|Weekly European ETF Trading Report|
|18 October, 2011|
European ETF trading commentary for the week ending 14 October, 2011, provided by Cowen International Trading Ltd.
Optimism about an EU debt solution and better US macroeconomic data alleviated some of investors’ concerns about the global economy and led to another weekly uptick for global equities, with the Euro Stoxx 50 index gaining 2.8 percent and the S&P 500 6 percent.
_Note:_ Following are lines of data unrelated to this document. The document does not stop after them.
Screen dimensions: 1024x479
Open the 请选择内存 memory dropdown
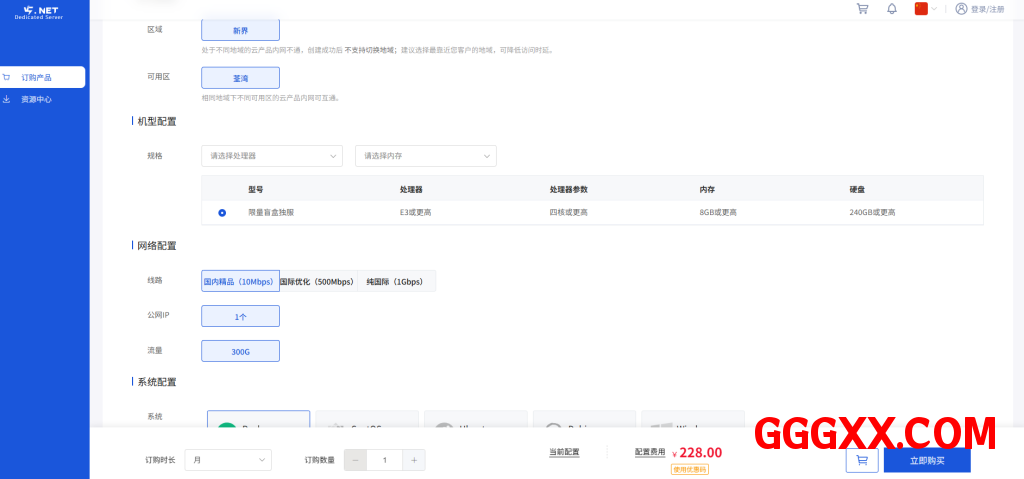coord(426,156)
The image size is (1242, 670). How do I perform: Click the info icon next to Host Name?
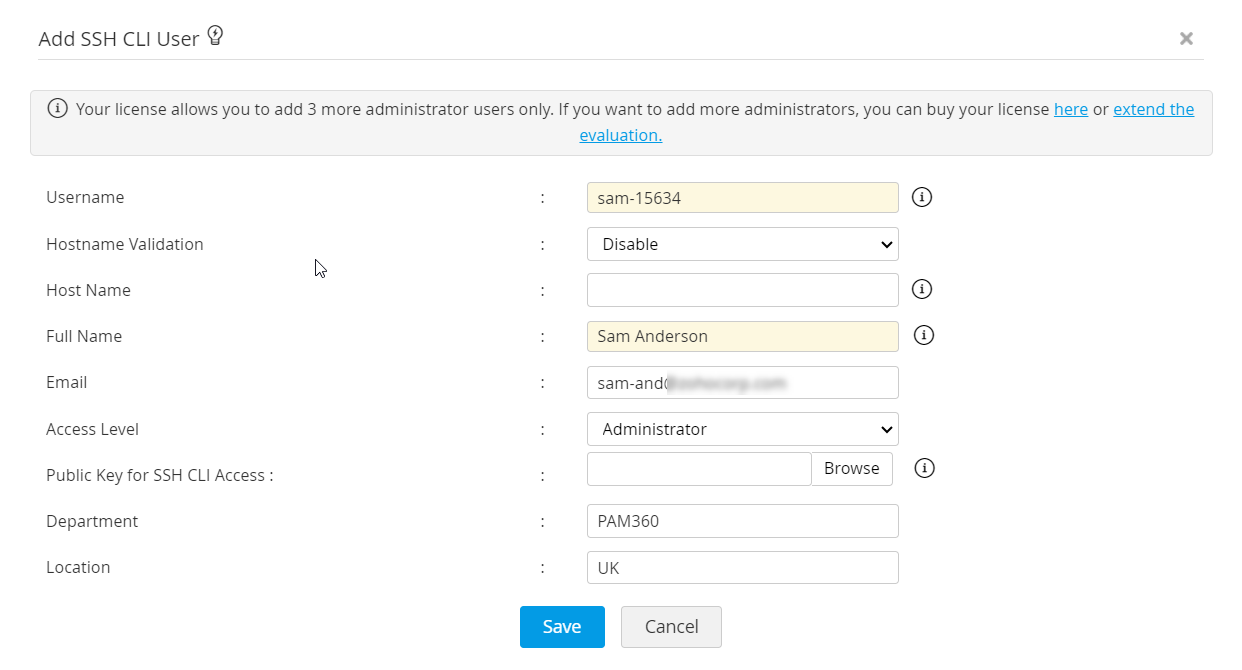pyautogui.click(x=922, y=289)
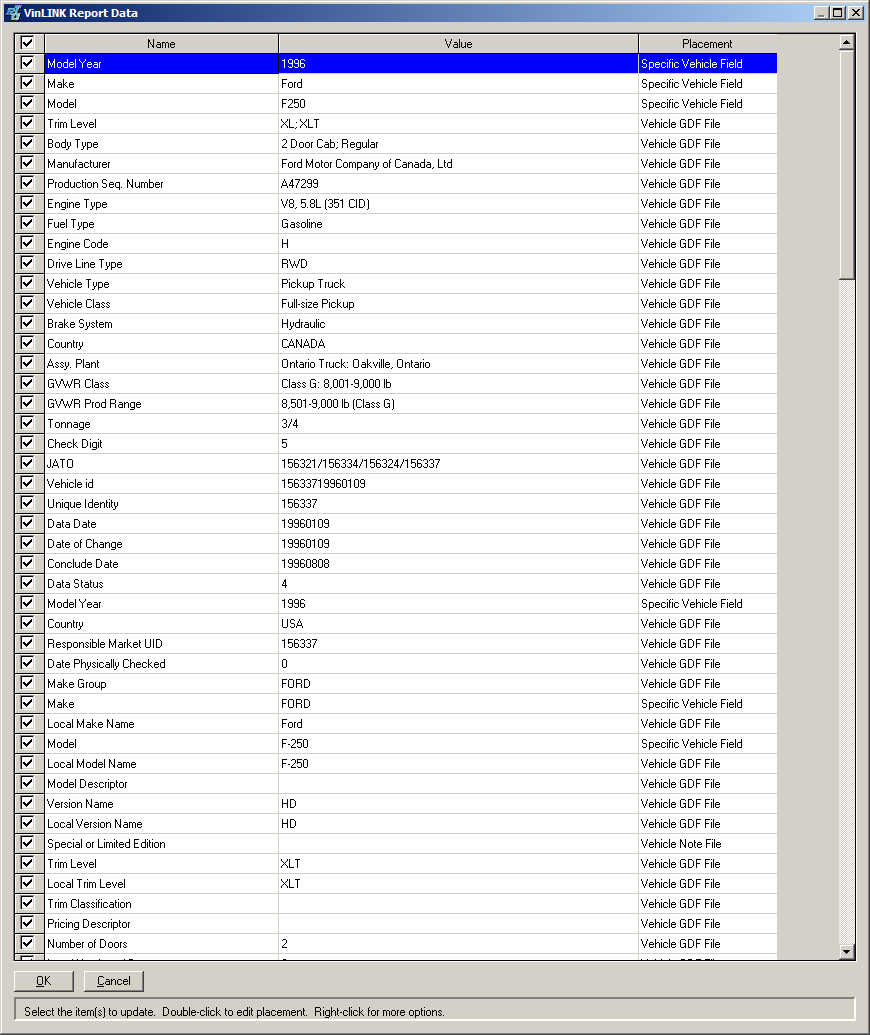Viewport: 870px width, 1035px height.
Task: Toggle checkbox for Special or Limited Edition
Action: [27, 843]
Trading volumes for the week were light, however, compared with recent averages, suggesting an underlying lack of conviction.
European ETF turnover was down 13 percent and US turnover down 10 percent by comparison with the respective three-month averages, providing further evidence that the rally was related more to position covering than fresh money being put to work. It was another week during which equity ETFs experienced net outflows.
Cowen’s primary market volumes were marginally higher than in previous weeks as we executed orders in money market ETFs and UK Gilt funds, for example the iShares eb.rexx money market ETF (LSE: EBMMEX) and iShares' UK Gilts ETF (IGLT) (iShares reported combined purchase orders of US$111 million for these two funds).
Investors continued to move away from Asia and the sell-off in emerging market equities moved into its 11th consecutive week. Cumulative outflow from equity EM ETFs over those 11 weeks stands at around at €25 billion, equivalent to 4 percent of assets under management. Meanwhile, EM debt ETFs have lost 4.2 percent of their AUM over the same period. We executed redemption orders in iShares’ MSCI Japan ETF (IJPN), iShares' MSCI Eastern Europe ETF (LSE: IEER) and Lyxor's ETF MSCI Emerging Markets (NYSE Euronext: LEM) (Lyxor reported outflows of €30 million in LEM). IShares reported weekly combined redemptions of US$66 million in its MSCI Brazil ETF (LSE: IBZL) and IJPN. Notably, Lyxor's ETF Russia (NYSE Euronext: RUS FP) saw a net inflow for the first time in four weeks.
Liquid indices were in favour with investors this week. IShares reported inflows of US$223 million into its DAX DE ETF (Deutsche Boerse: DAXEX), while Lyxor reported €155m in its ETF CAC 40 (NYSE Euronext: CAC). Overall, inflows into Euro Stoxx 50 ETFs totalled US$100 million, with positive flows into iShares’ Euro Stoxx 50 ETF (LSE: EUE) outweighing net redemptions from Lyxor’s ETF Euro Stoxx 50 (NYSE Euronext: MSE).
Our ratio in the primary markets was 3:1 in favour of redemptions and sellers still outweighed buyers by a 6:1 ratio in our secondary markets. Our top ranking ETFs on-screen by volumes were db x-trackers MSCI World (LSE: XMWO), iShares' iBoxx euro fund (IBCX), Lyxor’s ETF EuroMTS 3-5 Y (NYSE Euronext: MTB), Lyxor’s Euro Corporate Bond ETF (NYSE Euronext: CRP) and iShares’ Markit iBoxx $ Corporate Bond ETF (LSE: LQDE), which between them accounted for over 30 percent of our on-screen trading.
In the commodities segment, we saw strong demand for Gold ETPs, with ETF Securities reporting inflows of US $152 million, the first positive inflows for a few weeks. Its Physical Gold ETC (LSE: PHAU) was in heavy demand compared with its Gold Bullion Securities (LSE: GBS), with a 9:1 ratio of creation orders between the two ETCs. We also saw some sporadic buyers of ETF Securities’ copper ETC, probably following on from the 25 percent drop in the metal’s price in September, although copper has rebounded 9 percent so far in October.
This report is neither an offer to sell nor a solicitation of any investment products or other financial service. Nor is it an official confirmation of any transaction or an official statement of CIT.